Story by Andrey Pertsev, in collaboration with Margarita Lyutova and Dmitry Kuznetsov. Translation by Anna Razumnaya.

In a recent evening report, the Ukrainian General Staff announced that some Russian military units were leaving the annexed part of Ukraine’s Zaporizhzhia region. In some places, Russian troops were also preparing to evacuate members of local Russian-appointed occupying administrations. In conversation with sources close to the Kremlin and the Russian government, Meduza learned that Russia isn’t exactly planning a complete withdrawal from the region. Sources speculate, however, that Moscow might be ready to leave the Zaporizhzhia Nuclear Power Plant, which has been controlled by the Russian military since the early phase of the invasion. The Kremlin now appears to be planning to transfer control over the NPP either to Kyiv or to the International Atomic Energy Agency (IAEA).

In the past, Moscow has denied any possibility of leaving the Zaporizhzhia NPP. On October 5, 2022, Vladimir Putin signed a special decree about transferring the power plant to Russia and setting up a state corporation to manage it.
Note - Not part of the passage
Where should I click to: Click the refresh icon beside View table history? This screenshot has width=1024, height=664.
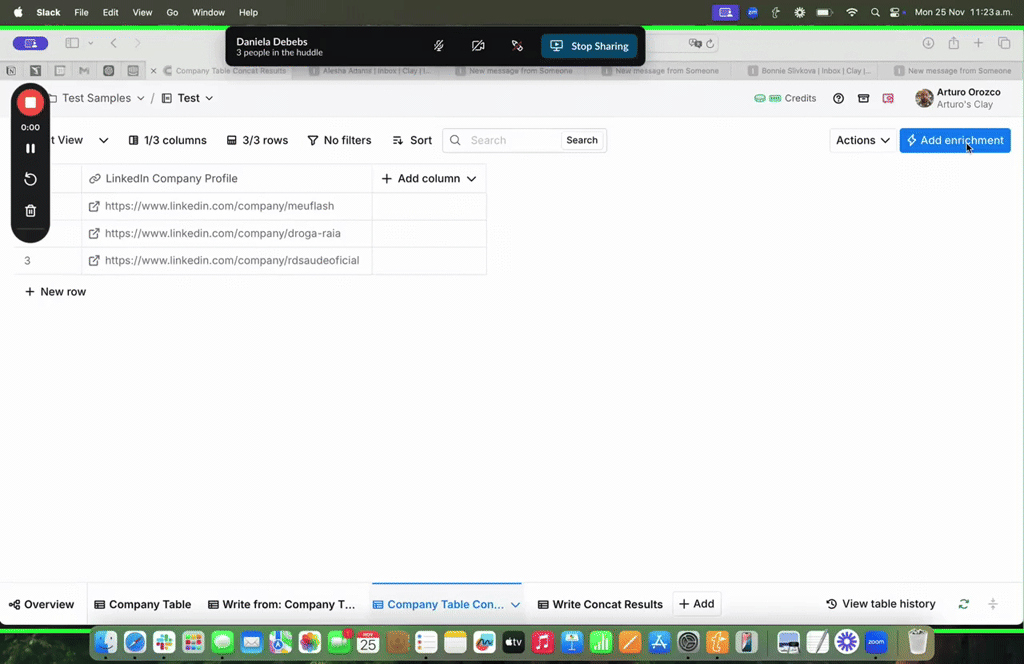pyautogui.click(x=963, y=604)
The IAEA continues to advocate the creation of a safety zone around the NPP, engaging in talks with both Ukraine and Russia. On December 2, the IAEA Director Rafael Grossi said that a solution to ensure safety at the nuclear plant might be reached before the end of the year.
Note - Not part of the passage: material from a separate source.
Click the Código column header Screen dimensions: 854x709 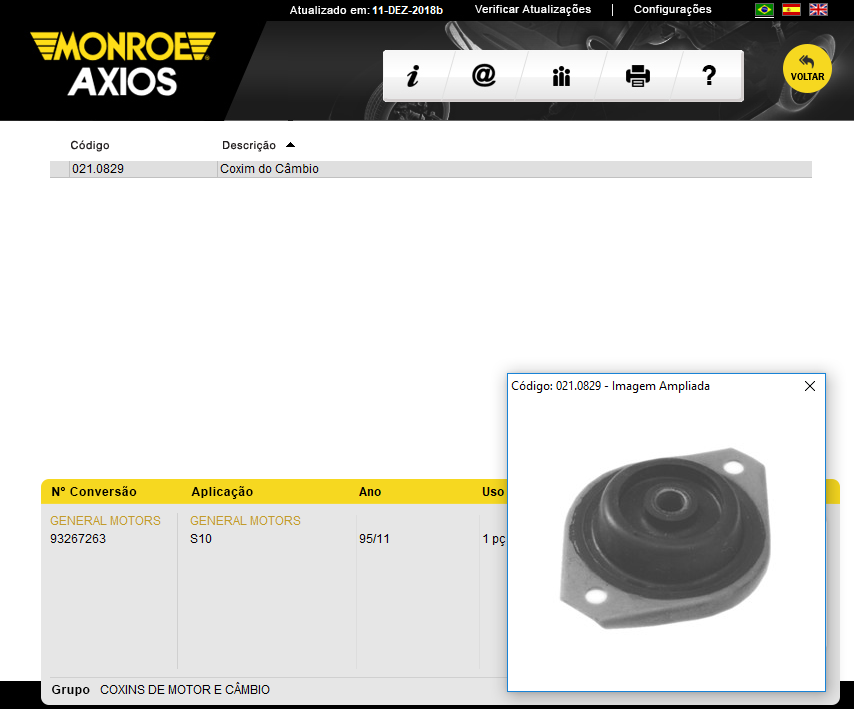[x=90, y=146]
Ukrainian President Volodymyr Zelensky, meanwhile, has long made clear that Ukraine is determined to take control of the NPP. Given Russia’s repeated massive strikes on Ukrainian energy facilities, regaining the Zaporizhzhia power plant would make a tremendous difference to Ukraine.

On November 28, Volodymyr Kudrytskyi, head of the Ukrainian energy company Ukrenergo, said that all of Ukraine’s larger thermal and hydroelectric power plants had been damaged, to various degrees, by the Russian missile and air strikes. Days earlier, Kudrytskyi had pointed out that, if the Zaporizhzhia nuclear power plant could be returned to Ukraine and brought to full operating capacity, Ukraine would be “very likely” to solve all of its current energy problems. (Before the war, the Zaporizhzhia NPP produced a quarter of Ukraine’s electricity.)

Meduza’s sources close to both the Kremlin and the Russian government suggest that, to Moscow, the NPP is a bargaining chip, which it hopes to exchange for guarantees of unhampered oil and gas transit across Ukraine. According to two insiders who spoke with Meduza, both the Kremlin and the cabinet are “ready to make a deal.” Extracting and selling oil and gas is “very important for the Russian budget,” our Kremlin source confessed. On the other hand, in his own correspondence with Meduza, Kremlin Press Secretary Dmitry Peskov rejected any possibility of bargaining over the NPP.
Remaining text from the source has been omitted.